One specific goal for this year is to “develop a plan and budget to reimagine Mikkelsen Library as an integrated service hub for student learning, information, innovation and technology.”
The Mikkelsen Library task force includes Folliard; library director Ronelle Thompson; access services librarian Krista Ohrtman; faculty members Scott Schmidt and David Golemboski; staff from Information Technology, Accessibility Services and Facilities; and student liaisons junior Abigail Smith and Okafor.
Thompson, who has served as library director since 1983, said her staff is always reimagining services to meet student needs but remains committed to the building’s core purpose.
“The library is first and foremost a student space,” Thompson said in an email. “We hope this process will focus on providing Augie students with enhanced and redesigned spaces to meet their needs now and in the future.”
To combat rumors about how the task force is approaching its goal, Folliard created a public dashboard: a Google Site with everything from meeting minutes to student seating heat maps to a 463-page report on 21st-century libraries.
Folliard said the dashboard is intended to model “total transparency,” yet the site also includes AI-generated concept images of potential future spaces, which have drawn criticism from the student representatives.
Okafor described the AI aesthetic as “Millennial Gray” and “hostile,” while Smith called it “sterilized.”
Smith said that she and Okafor have voiced these concerns to the committee.
“We said students don’t like that 21st-century futuristic, you know, modernization,” Smith said. “We're not about that — like, the 90s are coming back.”
The task force’s use of AI extends beyond concept images. Folliard uses AI to generate meeting notes, describing it as an "executive assistant" that summarizes information without making decisions. But Smith seeks out human-written notes, finding them more specific.
She attributes the heavy use of AI to the task force’s compressed timeline. The group aims to finalize recommendations to the board of trustees by April 2026, a deadline Smith described as “unrealistic” and “very rushed.”
“I feel backed into a corner to use [AI] basically, like being compelled to use it in that way because of a tight timeline,” Smith said. “I’d want to be exposed to and know more about that process where AI isn’t involved just for my own knowledge of what goes into it.”
Folliard acknowledged the pressure and the demands of thorough planning.
“I think there’s some real sense of, ‘Hey, if this is really important, you can’t rush it.’ I agree with that, and at the same time, it’s like, well, let’s do the best that we can within this time frame,” he said. “And if we find ourselves in February we haven’t even gotten very far, then that’s another conversation.”
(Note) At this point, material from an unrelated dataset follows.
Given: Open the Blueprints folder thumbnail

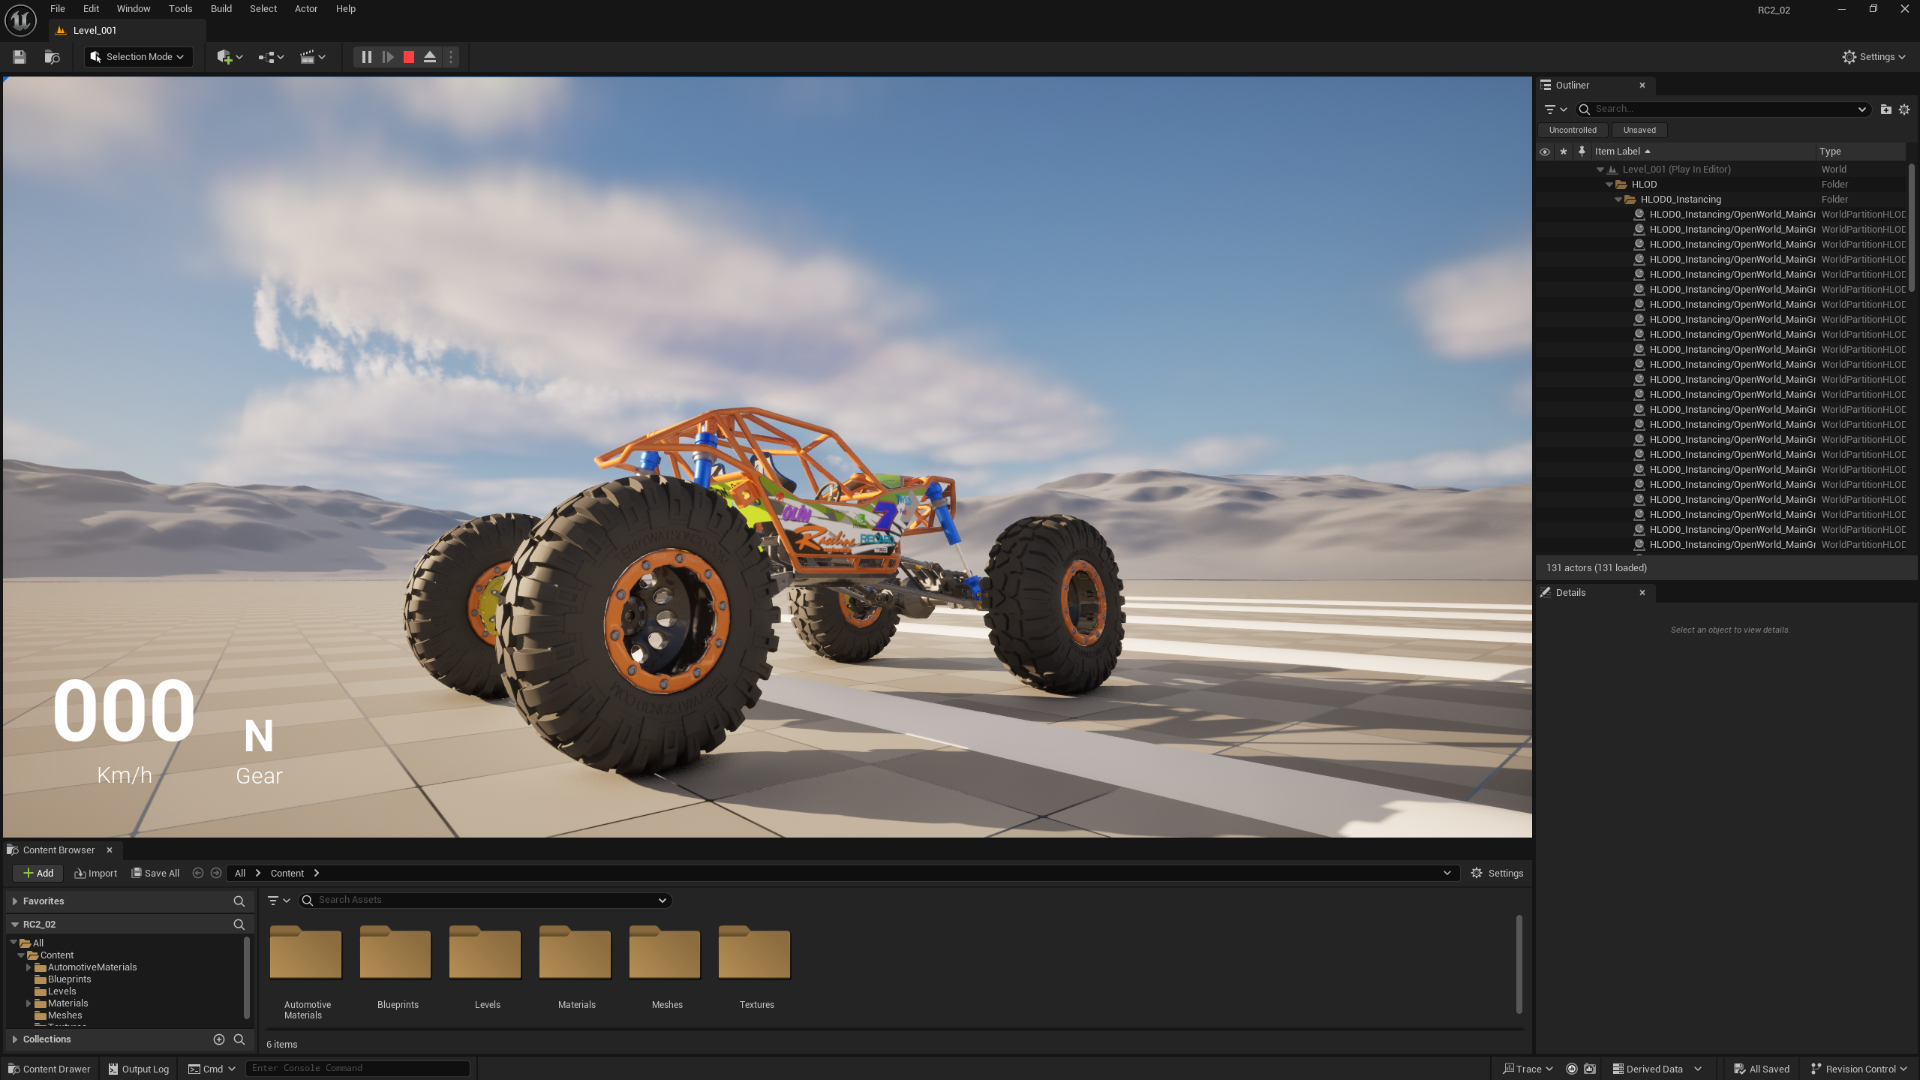Looking at the screenshot, I should 396,955.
He noted that task-force members have full-time jobs on top of this work. He encouraged students to fill out upcoming surveys and to attend listening sessions, asking for time to allow the planning process to unfold.
“Just a little patience would be great,” Folliard said. “And then, if they’re unhappy, go for my head. Come at me. Write a petition for my dismissal, but for right now, let us go through the process.”
For Smith, the goal remains ensuring student voices aren’t lost in the process. She said the group is collaborating with faculty experts to create questions to survey the student body.
“Please fill out our surveys. It’s so important,” Smith said. “Your voices are being heard. I promise.”
Smith’s request reflects an important question: whether a task force operating under a tight deadline can genuinely incorporate student voices or whether major decisions will be made without meaningful student input. The coming months will test if the task force’s efforts will be able to bridge that gap.